**Working data**
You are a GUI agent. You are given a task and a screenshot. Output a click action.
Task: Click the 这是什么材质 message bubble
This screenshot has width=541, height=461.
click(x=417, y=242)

---

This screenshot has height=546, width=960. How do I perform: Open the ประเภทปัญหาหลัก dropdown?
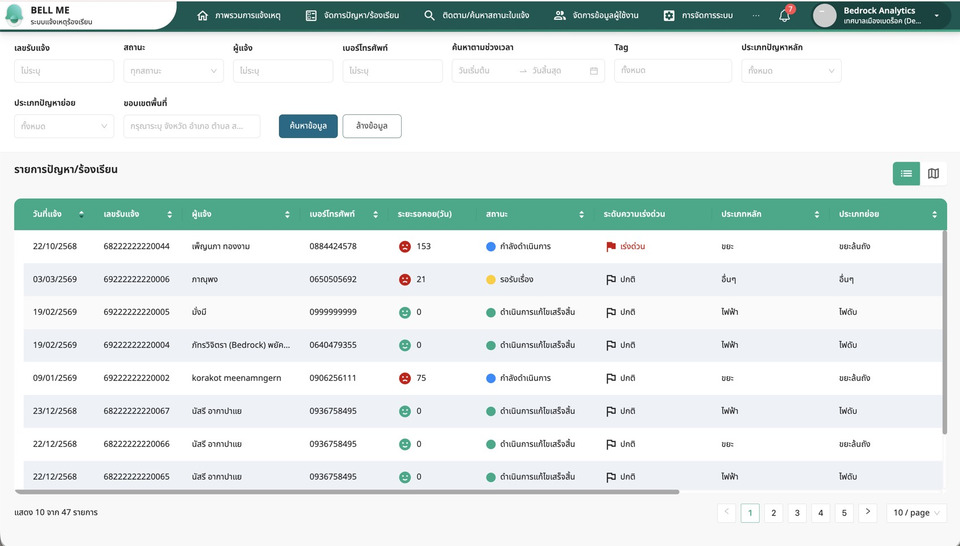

**What to produce**
Please lay out the lines that run from the one containing "You are a GUI" through the one containing "click(x=417, y=242)", both included, as a JSON list of strings, one per line and with blank lines omitted.

**Result of this exercise**
[
  "You are a GUI agent. You are given a task and a screenshot. Output a click action.",
  "Task: Click the 这是什么材质 message bubble",
  "This screenshot has width=541, height=461.",
  "click(x=417, y=242)"
]